When I was at University, I learnt about something called unconscious bias. It’s the idea that people unconsciously favour some people over others.
Psychology research shows that we tend to favour people who we think are similar to us. We might prefer people who are the same age as us, or people who go for the same sporting team. These people are part of our ‘in-group’.
But there are more serious things we can be unconsciously biased about too – like the colour of someone’s skin or their socioeconomic status. We can be unconsciously biased against someone who we think is different to us – in our ‘out-group’.
My little sister Ella has a disability – a rare genetic syndrome called Cornelia de Lange Syndrome (CdLS). When I was growing up, I didn’t see Ella as different to me. She was my sister – a part of my family. But once I started school, I realised that some of my friends were a bit scared of Ella. They’d ask me questions like “what’s wrong with your sister?”. I didn’t really understand what they meant.
When I got to University, and learnt about unconscious bias, I realised that Ella was in my friends’ ‘out-group’. They thought Ella was different from them. But I didn’t – Ella was in my in-group. Why was that the case?

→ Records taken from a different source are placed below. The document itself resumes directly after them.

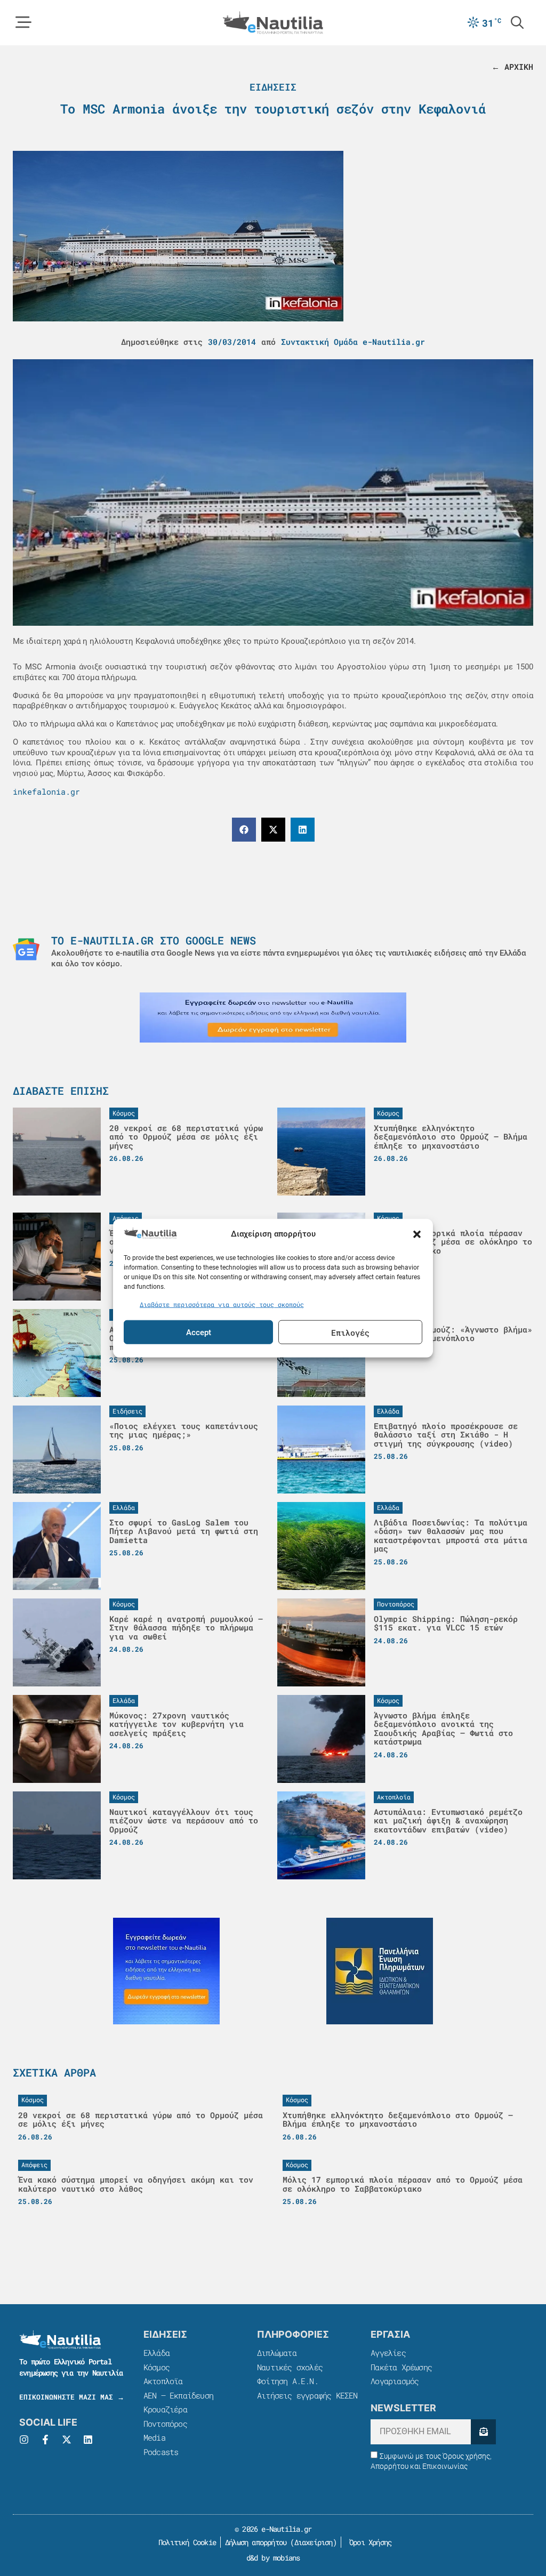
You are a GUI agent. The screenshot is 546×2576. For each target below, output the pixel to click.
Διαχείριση (313, 2542)
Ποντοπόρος (165, 2423)
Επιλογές (350, 1332)
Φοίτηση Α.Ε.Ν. (287, 2381)
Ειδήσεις (273, 86)
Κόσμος (156, 2367)
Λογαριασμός (395, 2381)
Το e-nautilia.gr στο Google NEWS (153, 940)
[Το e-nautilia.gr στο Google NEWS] (26, 949)
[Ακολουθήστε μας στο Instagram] (24, 2439)
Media (154, 2437)
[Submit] (483, 2431)
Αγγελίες (388, 2352)
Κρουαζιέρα (165, 2409)
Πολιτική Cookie (185, 2542)
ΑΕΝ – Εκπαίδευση (178, 2395)
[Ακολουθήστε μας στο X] (66, 2439)
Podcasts (161, 2451)
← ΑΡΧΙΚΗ (512, 66)
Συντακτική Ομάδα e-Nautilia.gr (353, 341)
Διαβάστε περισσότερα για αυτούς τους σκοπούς (222, 1303)
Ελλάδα (156, 2352)
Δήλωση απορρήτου (255, 2542)
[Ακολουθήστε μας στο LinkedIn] (88, 2439)
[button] (417, 1234)
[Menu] (23, 22)
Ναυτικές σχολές (290, 2367)
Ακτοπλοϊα (163, 2381)
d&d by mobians (273, 2558)
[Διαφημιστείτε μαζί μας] (273, 1017)
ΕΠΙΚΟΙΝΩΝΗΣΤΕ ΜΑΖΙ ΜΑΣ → (71, 2397)
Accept (198, 1332)
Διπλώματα (276, 2352)
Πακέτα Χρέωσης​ (401, 2367)
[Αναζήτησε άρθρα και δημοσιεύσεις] (517, 22)
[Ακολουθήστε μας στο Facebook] (45, 2439)
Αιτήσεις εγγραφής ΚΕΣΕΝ (307, 2395)
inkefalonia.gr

The tricky thing about unconscious bias is that – well – it’s unconscious. We often don’t even realise we have these biases most of the time. Thankfully, University also taught me that we can change our unconscious biases. Someone can move from our ‘out-group’ to our ‘in-group’.
Studies have shown that if we spend more time with people who are in our ‘out-group’, even over the internet, we can change our unconscious bias against them.
It finally made sense why I didn’t have an unconscious bias against my sister Ella, or other people with disabilities. It was because I knew Ella. I saw all the ways she was similar to me, rather than all the ways she was different. She wasn’t scary – my friends just needed to get to know her better!
Unconscious bias doesn’t just affect people with disabilities. British research has shown that women are at higher risk of discrimination because of their weight than men; 80% of employers admitted to making hiring decisions based on people’s accents; and gay and lesbian job seekers were 5% less likely to get an interview for a job.*
It can be pretty difficult to recognise our own unconscious biases. But it’s good to be aware of them, and to always be thinking about ways we might be favouring our ‘in-group’ over others.
Ways we can fight against unconscious bias:
1. Check your internal dialogue
Are you making quick judgements in your head about someone? Are you making decisions based on the way you feel? Try to practice stopping yourself to think through the facts, not just the feelings you have about someone.
2. Don’t be exclusive
If you only spend time with people who look like you, or have similar experiences and interests to you, it reinforces unconscious bias. It’s important to spend time with lots of different people.
3. Stretch your comfort zone
If you feel uncomfortable about someone, or a group of people, make a conscious effort to learn more about them. Ask them questions. Don’t be afraid to question your own assumptions about them. Be open to change.
How are you going to start challenging your unconscious bias?